Task to carry out »
Only the pictures are to be left out, and the rest of the entries should be reproduced exactly.

[Screenshot grounding data]
═══
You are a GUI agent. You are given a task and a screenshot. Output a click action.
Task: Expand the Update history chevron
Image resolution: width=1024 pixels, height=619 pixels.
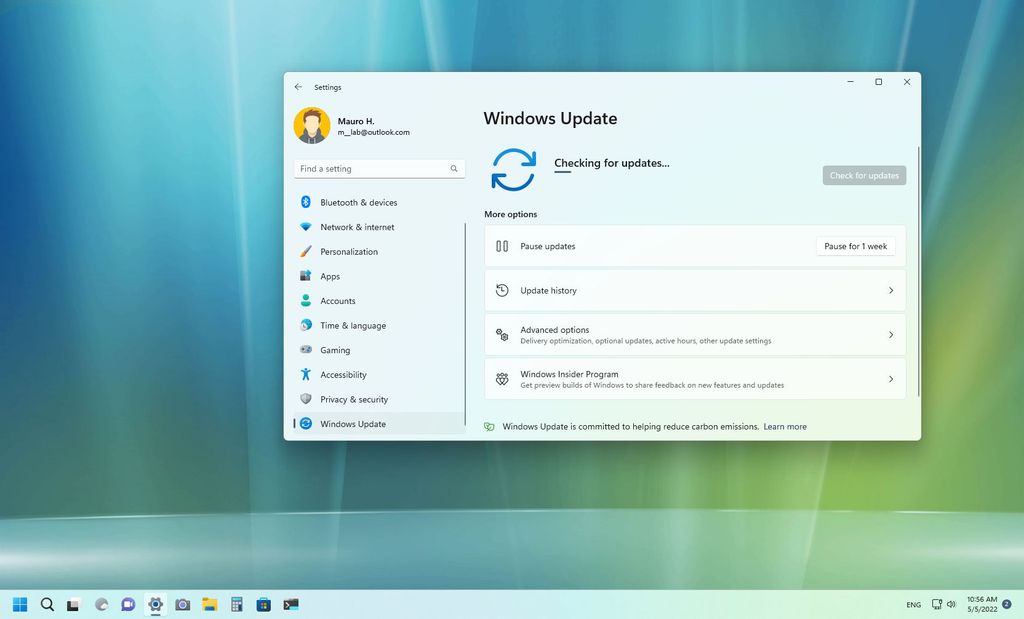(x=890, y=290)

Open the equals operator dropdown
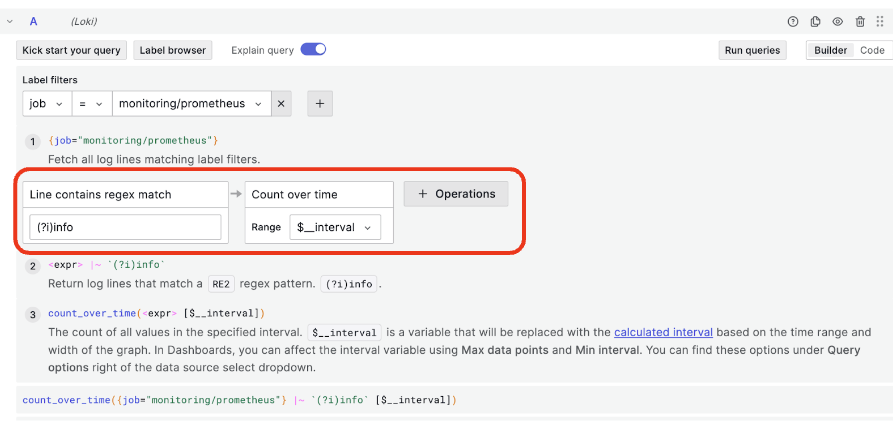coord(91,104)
═══
Answer to this task »
You are a GUI agent. You are given a task and a screenshot. Output a click action.
Task: Expand the Update history chevron
Image resolution: width=1024 pixels, height=619 pixels.
(x=890, y=290)

Open the equals operator dropdown
coord(91,104)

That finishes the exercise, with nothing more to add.